Pesticides found in two-thirds of fruit and vegetable samples
Tests by Department of Agriculture found one in 40 samples exceeded permissible limits
Over 65 per cent of Irish fruit and vegetable samples were found to have pesticide residues and 2.6 per cent had excessive levels. Photograph: Dave Meehan
Two out of every three fruit and vegetable samples tested by the Department of Agriculture contain pesticide residues and one in 40 exceeds maximum permissible limits, according to a report.
The proportion of samples with excessive pesticide limits doubled between 2012 and 2014, the report by the European Food Safety Authority (EFSA) says.
Up to 12 different pesticides were found on some samples, including table grapes from India, pears from Portugal and strawberries from Belgium.
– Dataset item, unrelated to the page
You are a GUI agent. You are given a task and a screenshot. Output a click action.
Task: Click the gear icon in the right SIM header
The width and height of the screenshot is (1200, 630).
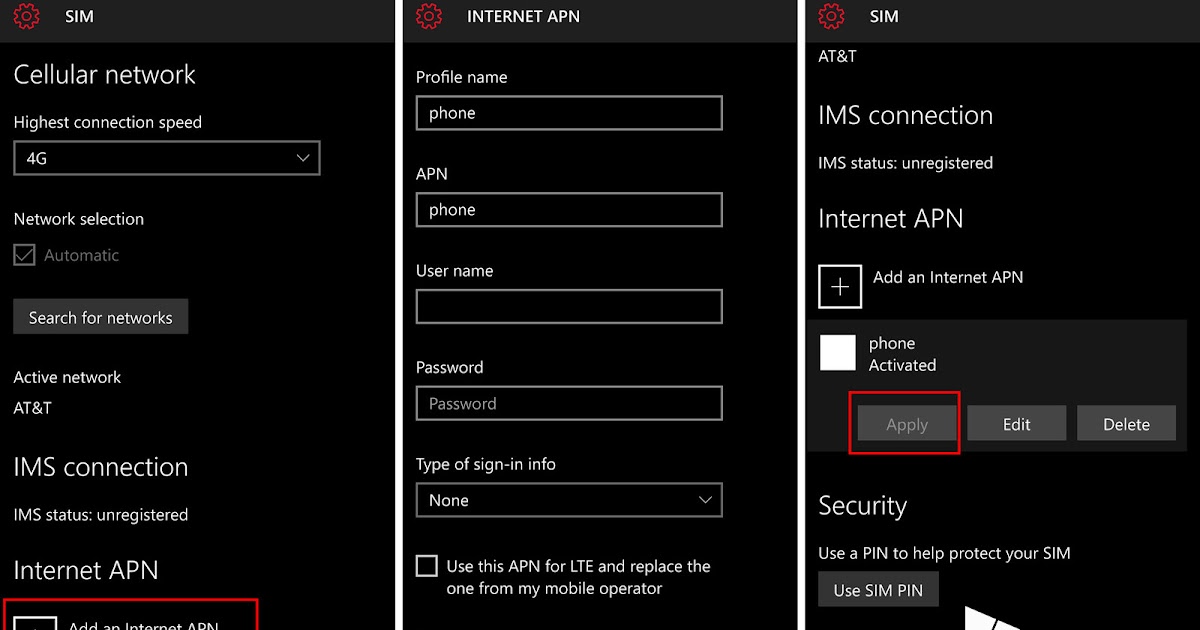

The long list of pesticides identified includes glyphosate, a weedkiller which is at the subject of conflicting reports over cancer risks.
Details of almost 1,500 samples tested by Irish officials in 2014 appear in the latest EFSA annual report on pesticide residues.
The report concludes that the probability of European citizens being exposed to excessive levels of pesticide residue leading to negative health outcomes is low. However, for a limited number of samples a possible short-term consumer health risk cannot be completely ruled out.
ESFA says the long-term exposure is negligible or within acceptable levels. “Thus, residues of these pesticides, according to current scientific knowledge, are not likely to pose a long-term consumer health risk.”
Over 65 per cent of Irish fruit and vegetable samples were found to have pesticide residues and 2.6 per cent had excessive levels. The latter figure compared to 1.2 per cent in 2012 and 3.3 per cent in 2011.
Protect from mould
The most commonly detected pesticide was imazalil, found in 17 per cent of samples. Imazalil is used to protect oranges and lemons from mould.
Glyphosate, commonly sold under the Round-Up brand, was found in 11 per cent of samples.
Almost 68 per cent of cereal samples contained pesticide residue and 3 per cent were above permissible limits. One rice sample from India contained eight different pesticides, three of them at excessive levels.
No residues were found in any of the Irish baby food samples that were tested.
The report says 21 warnings were issued to food business operators on foot of the sampling results. Follow-up sampling of similar products was ordered in 12 cases, and three non-compliant lots were destroyed.
Three breaches were detected among domestic products, involving cabbage, kale and mushroom.